Todd becoming a biblical scholar??? I don’t think so!! Another part of the letter to the same friend!
The Lordship salvation vs. free grace is a faith vs. works discussion
correct? The question is whether we can just believe that I am a
sinner, God loves me and that Jesus Christ died for our sin, and rose
from the grave and through him we can be saved or do we need to go a
step further and submit to Jesus Christ as Lord of our Life to be
saved?
At first blush, my initial reaction was who cares… I then started thinking about my own experience and maybe it does matter.
I consider my spiritual birthday May 5th, 2005, but by the standard of free grace it would of been 10 years earlier. I believed in God all my life, I was probably the most religious person in my family. It was a very easy leap for me to go from believing in God to believing that I am a sinner, and believed that Jesus Christ died for my sin and rose on the third day. There were a couple of days of awe of the decision I did, and then within a week, I was back to being the same lying, stealing, manipulative, perverted, pathetic piece of trash human that I always was (yes I am speaking kindly of myself). Great Christ died for me, all my sins are forgiven, great I am going to go out and continue living life the way I was, and every once in a while I will confess my sin and I will go to heaven. I continued driving my life straight into the ground. I drove my life to the point, where I was on the verge of losing my job, and ending up in jail.
My question to you, was I saved at this point? If I have died would I have gone to heaven at this point? My opinion is no. I don’t think so.
I think one of the sticking point in this whole debate is the word “believe”. I have heard it said that it is the action of faith. We have faith (noun) in Jesus Christ. We believe (verb) in Jesus Christ. I think both of those are synonyms. Nee talks about faith (believing) is an active word, and he found in the Darby translation of the bible it uses the word substantiating. His discussion was from Hebrews 11:1.
Looking up the word faith from verses 3:21, 26 in Strong’s Dictionary implies to me more than just an intellectual understanding of the truth.

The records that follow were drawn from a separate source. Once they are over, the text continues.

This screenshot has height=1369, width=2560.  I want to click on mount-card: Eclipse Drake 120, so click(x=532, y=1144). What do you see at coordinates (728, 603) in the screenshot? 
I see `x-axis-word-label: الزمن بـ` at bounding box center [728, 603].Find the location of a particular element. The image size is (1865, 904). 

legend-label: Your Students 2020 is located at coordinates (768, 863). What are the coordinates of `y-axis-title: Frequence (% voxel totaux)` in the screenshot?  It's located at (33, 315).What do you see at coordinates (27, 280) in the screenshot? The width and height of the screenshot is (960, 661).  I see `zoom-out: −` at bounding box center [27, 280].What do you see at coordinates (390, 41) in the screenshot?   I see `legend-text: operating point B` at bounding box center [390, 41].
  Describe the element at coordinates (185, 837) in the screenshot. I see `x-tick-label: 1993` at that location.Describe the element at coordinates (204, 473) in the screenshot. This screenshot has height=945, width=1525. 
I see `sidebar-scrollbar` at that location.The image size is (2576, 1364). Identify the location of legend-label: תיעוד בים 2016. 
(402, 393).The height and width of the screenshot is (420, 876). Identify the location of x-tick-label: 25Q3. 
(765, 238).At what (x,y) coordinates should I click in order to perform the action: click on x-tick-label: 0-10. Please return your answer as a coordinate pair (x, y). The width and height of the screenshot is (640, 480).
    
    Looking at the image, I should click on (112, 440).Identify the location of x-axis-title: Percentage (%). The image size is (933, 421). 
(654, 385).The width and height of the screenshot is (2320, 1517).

4102. pi÷stiß pistis, pis?-tis; from 3982; persuasion, i.e. credence; moral conviction (of religious truth, or the truthfulness of God or a religious teacher), especially reliance upon Christ for salvation; abstractly, constancy in such profession; by extension, the system of religious (Gospel) truth itself: — assurance, belief, believe, faith, fidelity.
The day you believe I think there has to be a desire to change your life, to nail the sin at the cross and start the sanctification process. I think that the belief that is required is a belief, a faith, a substantiating that JESUS CHRIST will change your life, will sanctify you. I think that the willingness to start that process is part of the belief at salvation. If you do not have the want/desire/willingness to change, then I don’t know if you are saved.
I did not have the desire to truly want to change until May 5, 2005. It is the day I believe I became a Christian. Does the belief that God has the power to change your life and the desire to have that happen constitute a work?
I am not necessarily saying that you must submit to God to be saved, but I do think the desire to change is necessary. I think this lands me in the middle some place.
“Now we know that whatever the law says it speaks to those who are under the law, so that every mouth may be stopped, and the whole world may be held accountable to God. For by works of the law no human being will be justified in his sight, since through the law comes knowledge of sin.
But now the righteousness of God has been manifested apart from the law, although the Law and the Prophets bear witness to it— the righteousness of God through faith in Jesus Christ for all who believe. For there is no distinction: for all have sinned and fall short of the glory of God, and are justified by his grace as a gift, through the redemption that is in Christ Jesus, whom God put forward as a propitiation by his blood, to be received by faith. This was to show God’s righteousness, because in his divine forbearance he had passed over former sins. It was to show his righteousness at the present time, so that he might be just and the justifier of the one who has faith in Jesus.”